I dropped Juliet off at the preschool that seconded as a daycare in the afternoon and hurried to work only fifteen minutes behind schedule. Unfortunately, there was zero traffic on Main Street so I had no excuse for my boss other than apologizing for the kind of human I was. Which was a late human. Always late.

  I blamed Juliet. Before she was born, I acutely remembered being on time everywhere I needed to go.

  Knowing I would be late, but that Maggie was full of grace and mercy as long as there was a hazelnut latte involved in my apology, I grabbed a couple at the local coffee shop and then headed seventeen minutes out of town and up the mountain to a secluded little cabin resort called Maggie’s on the Mountain.
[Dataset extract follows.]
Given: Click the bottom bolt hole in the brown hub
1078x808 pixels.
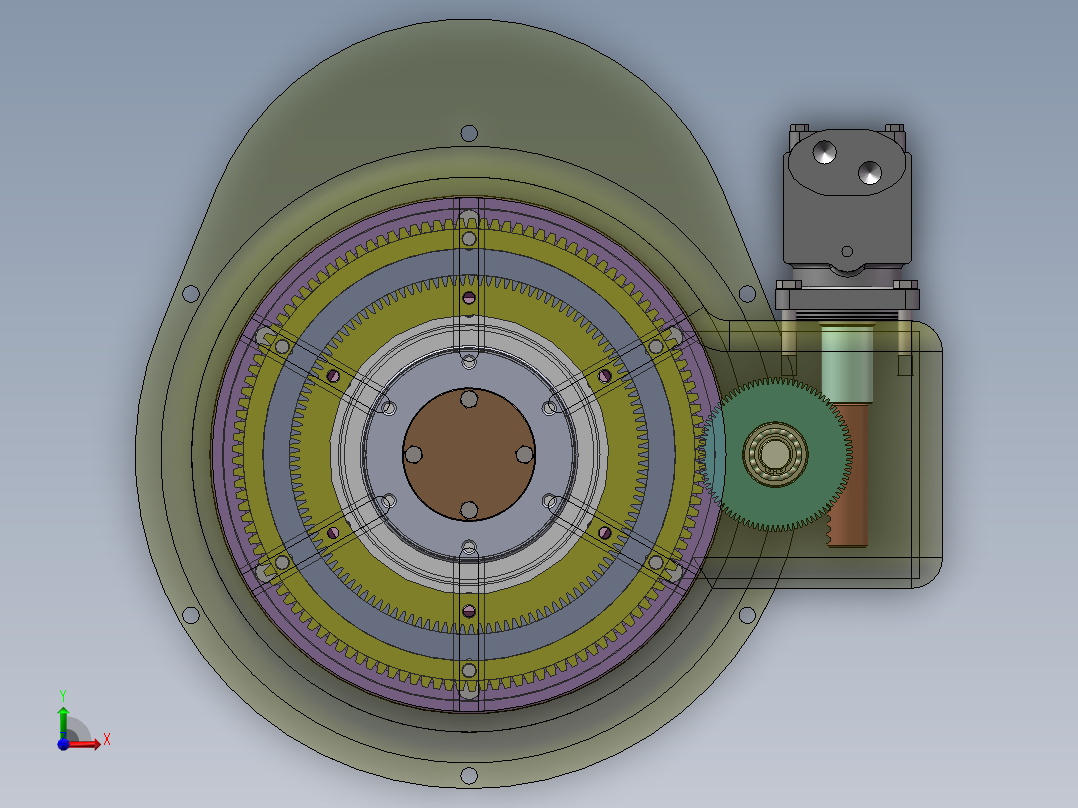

  The resort was a collection of adorable one and two bedroom cottages that were dated but charming. We boasted a getaway that actually got you away. Away from the city and work and even cell service.

  Everyone loved us on days one and two. Not so much by the end of the week. By then, the seclusion always settled in for our guests. Thankfully, we also offered free Wi-Fi to alleviate the separation anxiety from their useless smart phones.

  Maggie had hired me when we first moved here. I’d pulled into town four months pregnant with a fresh social security card, zero credit history and a constant flow of tears. I had been a mess.

  Maggie took me in, offered to pay me in cash and didn’t ask questions. Later I’d figured out that she’d assumed I had fled an abusive boyfriend.

  I never corrected her.

  Hurrying into the office I found her at her usual spot, leaning over the front desk, glasses perched on the end of her nose, long gray hair pulled back in a low, loose bun. I plopped the latte in front of her and put on my best smile.

  “Call off the searches,” she deadpanned to no one. “She’s not dead after all.”

  “Aw, Mags. Were you worried about me?”

  She looked up at me with the best poker face I had ever seen. “Worried? No. Annoyed? Yes. Worst case scenario though, if you go missing out on the mountain it might drum me up some business.”

  We were booked almost solid through March. Like this woman needed more business.